Validation of automated scoring for learning progression-aligned Next Generation Science Standards performance assessments
Abstract
Introduction The Framework for K-12 Science Education promotes supporting the development of knowledge application skills along previously validated learning progressions (LPs). Effective assessment of knowledge application requires LP-aligned constructed-response (CR) assessments. But these assessments are time-consuming and expensive to score and provide feedback for. As part of artificial intelligence, machine learning (ML) presents an invaluable tool for conducting validation studies and providing immediate feedback. To fully evaluate the validity of machine-based scores, it is important to investigate human-machine score consistency beyond observed scores. Importantly, no formal studies have explored the nature of disagreements between human and machine-assigned scores as related to LP levels.Methods We used quantitative and qualitative approaches to investigate the nature of disagreements among human and scores generated by two approaches to machine learning using a previously validated assessment instrument aligned to LP for scientific argumentation.Results We applied quantitative approaches, including agreement measures, confirmatory factor analysis, and generalizability studies, to identify items that represent threats to validity for different machine scoring approaches.
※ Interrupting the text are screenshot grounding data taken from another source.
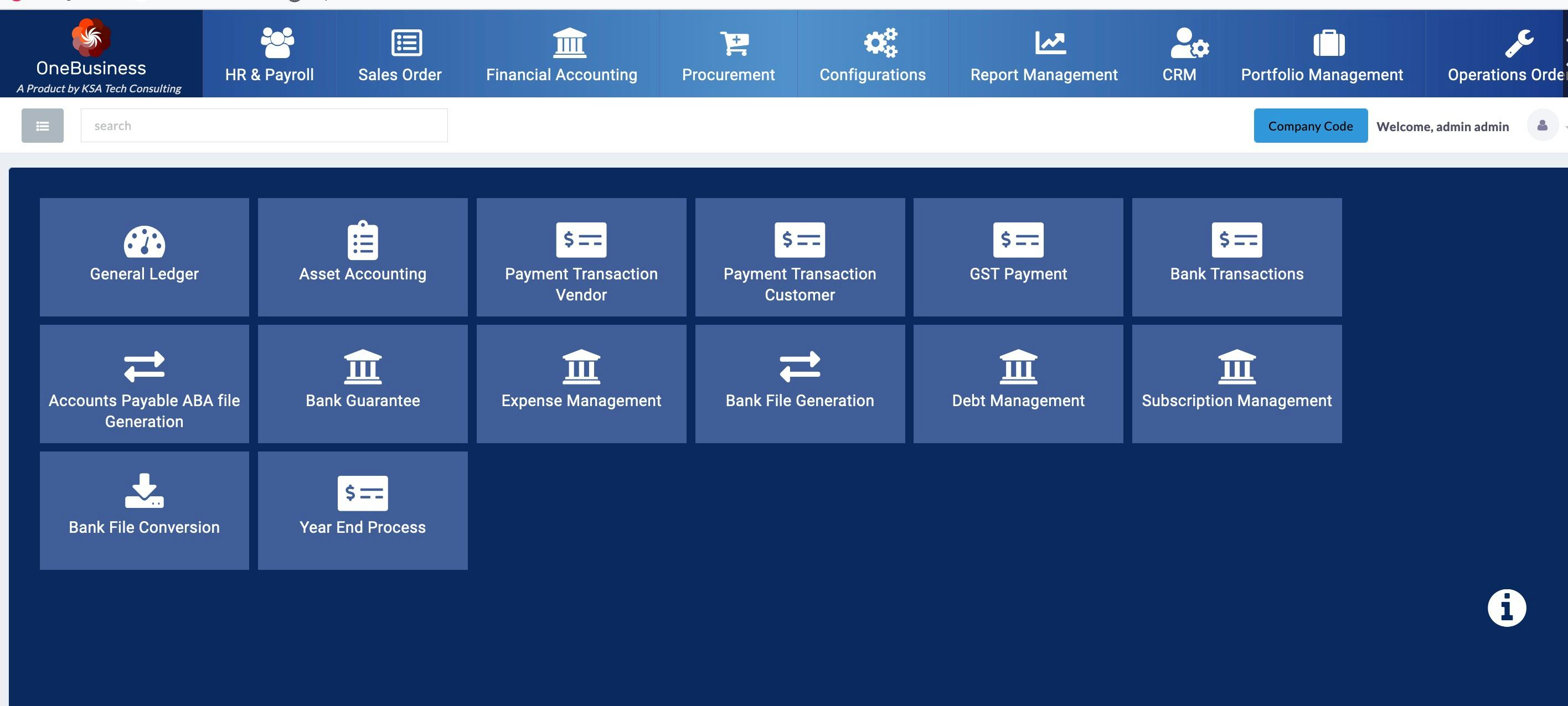Open the Bank File Conversion tile
The height and width of the screenshot is (706, 1568).
tap(145, 510)
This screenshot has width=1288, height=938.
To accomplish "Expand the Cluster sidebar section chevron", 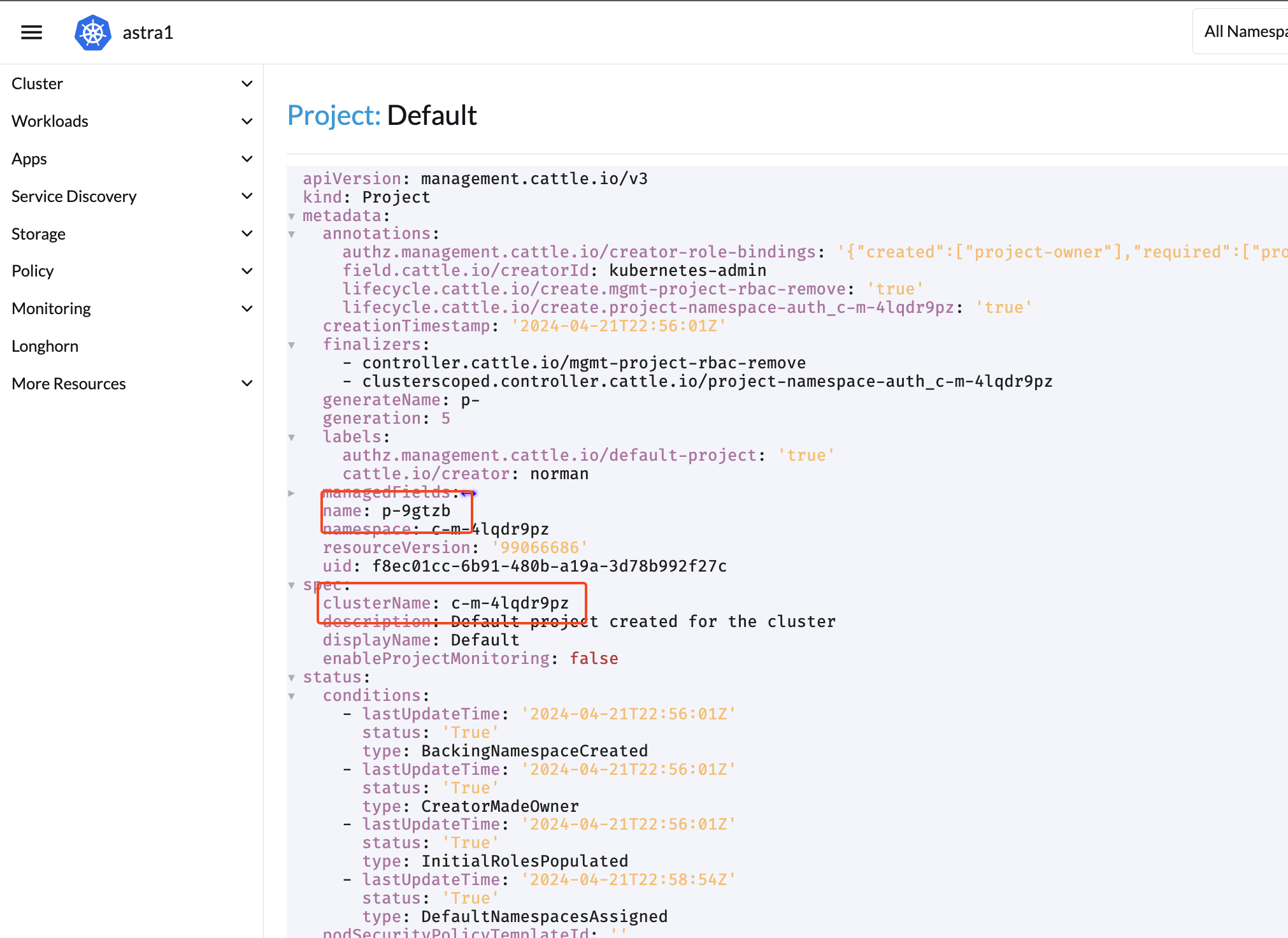I will pos(247,83).
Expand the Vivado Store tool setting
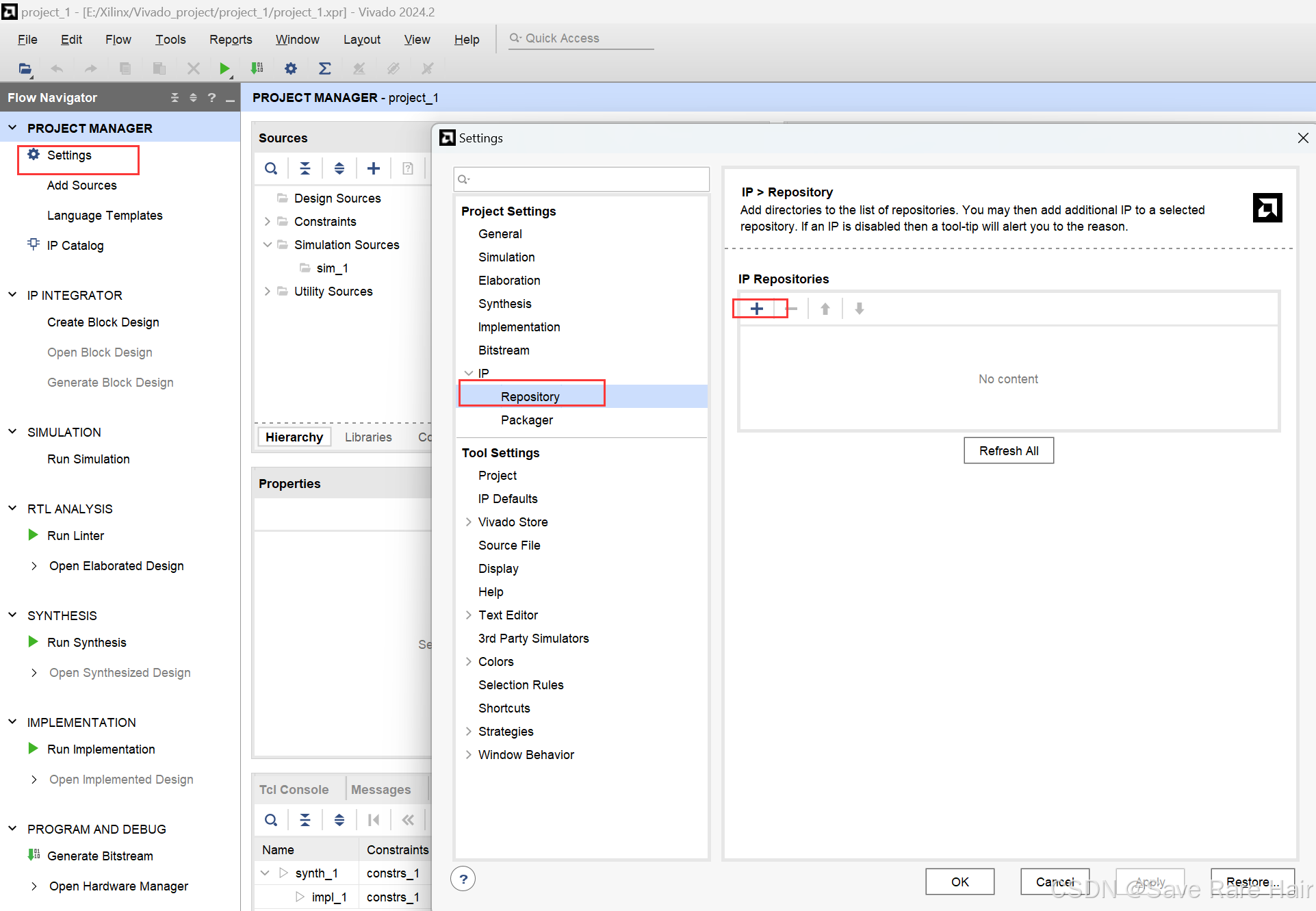The width and height of the screenshot is (1316, 911). click(469, 522)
This analysis allowed us to determine specific elements of argumentation practice at each level of the LP that are associated with a higher percentage of misscores by each of the scoring approaches. We further used qualitative analysis of the items identified by quantitative methods to examine the consistency between the misscores, the scoring rubrics, and student responses. We found that rubrics that require interpretation by human coders and items which target more sophisticated argumentation practice present the greatest threats to the validity of machine scores.Discussion We use this information to construct a fine-grained validity argument for machine scores, which is an important piece because it provides insights for improving the design of LP-aligned assessments and artificial intelligence-enabled scoring of those assessments.